Since I have made a number of these arguments, and seen the mis-judgment of capability, I started looking to artifacts to add another dimension to the assessment of capability.

As noted in one of the TPOVs, I have added other pieces as well, to "round" out the portfolio of capability assessment in terms of job fit.

The reason for that is my research that I have done over the past 15 years using adult developmental models in business situations around the world.

The portfolio approach, albeit more involved and expensive, gives more detailed information about why development is what it is and what we can do, to not just assess it, but to begin to look at how to scaffold it, which has been brought about by my experiences with the paradigm shift from BS to @F-L-O-W.

As Jaques said, it doesn’t do any good to wish people higher on a ladder of striving… or whatever… because people are going to be happiest when they are in @F-L-O-W, not when they are achieving goals that are not necessarily related to their own happiness.  So the idea of striving fits well with those in the 1-5% matched alignment.  It becomes a composite standard built of best practices that we lemmings then follow over the cliff… the problem being, we can’t fly…<G>

What is difficult and a major aspect of the paradigm shift from BS to @F-L–O-W is this:

It is very difficult (albeit naturally for a larger group than we think probably who are still other-directed, and or motivationally aligned with seeking rapport, approval, respect, blessings) for most people to deny the trends in the crowds because that brings about FUD (Fear, Uncertainty, and Doubt) about their "acceptance" as a result.

So in part, people are following and striving for those standards, not to achieve them, but to keep from being singled out, or falling out of favor.  You have motivational systems which all dictate that going along maybe more favorable than resisting, in affiliation and avoidance, and even in many cases where power and achievement are residing in some degree.

Boyatzis mentioned that in the social motive research, which I think has been stopped now… probably because it generated the wrong kinds of answers to their BSness (stopping shortly after Emotional Intelligence became a cash cow –> I’m guessing, but it does seem to correlate in my mind, because most of EI is BS, in fact, almost all of it is)… that there are only about 30% of us that are achievers that will even respond to goals.  The other 70% are not naturally inclined to seek goal achievement by and of itself as do achievers.

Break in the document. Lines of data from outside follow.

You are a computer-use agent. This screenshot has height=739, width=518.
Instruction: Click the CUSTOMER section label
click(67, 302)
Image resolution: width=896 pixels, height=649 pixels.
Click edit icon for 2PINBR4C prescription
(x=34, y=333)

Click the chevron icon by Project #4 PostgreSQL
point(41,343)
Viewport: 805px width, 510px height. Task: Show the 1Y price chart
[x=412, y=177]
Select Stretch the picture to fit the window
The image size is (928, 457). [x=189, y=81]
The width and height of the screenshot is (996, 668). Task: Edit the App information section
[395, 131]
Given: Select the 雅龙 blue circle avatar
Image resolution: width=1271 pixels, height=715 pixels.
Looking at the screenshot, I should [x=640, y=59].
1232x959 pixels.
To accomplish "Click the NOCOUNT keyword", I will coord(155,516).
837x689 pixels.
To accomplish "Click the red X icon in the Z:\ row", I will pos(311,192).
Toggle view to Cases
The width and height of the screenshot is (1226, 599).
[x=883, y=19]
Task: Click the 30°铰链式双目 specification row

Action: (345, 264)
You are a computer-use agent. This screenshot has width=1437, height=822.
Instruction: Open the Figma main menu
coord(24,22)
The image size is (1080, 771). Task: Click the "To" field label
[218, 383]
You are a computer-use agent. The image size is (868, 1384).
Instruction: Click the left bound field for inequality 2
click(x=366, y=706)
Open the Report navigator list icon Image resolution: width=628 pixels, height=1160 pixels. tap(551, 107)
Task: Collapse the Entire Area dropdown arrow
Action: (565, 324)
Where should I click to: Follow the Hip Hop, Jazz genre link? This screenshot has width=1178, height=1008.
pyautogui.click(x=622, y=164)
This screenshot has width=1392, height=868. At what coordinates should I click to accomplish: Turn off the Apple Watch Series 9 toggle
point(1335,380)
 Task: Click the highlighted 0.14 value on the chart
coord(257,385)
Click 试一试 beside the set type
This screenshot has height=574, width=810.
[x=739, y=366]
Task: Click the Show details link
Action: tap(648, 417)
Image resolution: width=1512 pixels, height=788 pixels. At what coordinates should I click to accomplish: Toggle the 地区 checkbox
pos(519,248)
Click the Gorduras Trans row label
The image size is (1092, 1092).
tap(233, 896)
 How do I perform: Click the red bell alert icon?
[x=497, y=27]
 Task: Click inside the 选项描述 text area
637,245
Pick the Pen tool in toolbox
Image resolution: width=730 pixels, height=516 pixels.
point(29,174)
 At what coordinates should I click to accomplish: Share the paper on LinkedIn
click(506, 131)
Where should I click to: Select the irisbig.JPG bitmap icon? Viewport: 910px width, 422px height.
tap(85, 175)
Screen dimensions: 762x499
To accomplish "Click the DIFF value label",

So, for me, the most difficult concept to grok is “how then does most of the population seem to want to follow the mutual best practices/BS that is generated?”  Why aren’t they waking up to the notion that it might not be the most optimal path for them… and it has to do with the socializing aspects of society and what happens when you don’t fit in.

Therefore, even though it would seem… that one is not as happy following the best practices and composite standards that we have accumulated as right, or at least acceptable.  It would make a lot of people less happy to fall from the grace of society and be disapproved of.

Most, I think, find that if they do their jobs and manage their p & q’s, that they will have "freedom" both economic and political to then do what they really want to do, when no one is looking, per se.

So, tradeoffs are made in order to keep the paradigm cohesive.

That is my guess at this point… and I’m sorry, I don’t know how I got here, but I’m glad I did.  It’s difficult languaging this TPOV, as it’s complex in nature, because of the idea that there is social proof saying that BS leads to more happiness than @F-L-O-W, yet if you tease it apart, it is @F-L-O-W itself that is at the root of what it "seems" is going on.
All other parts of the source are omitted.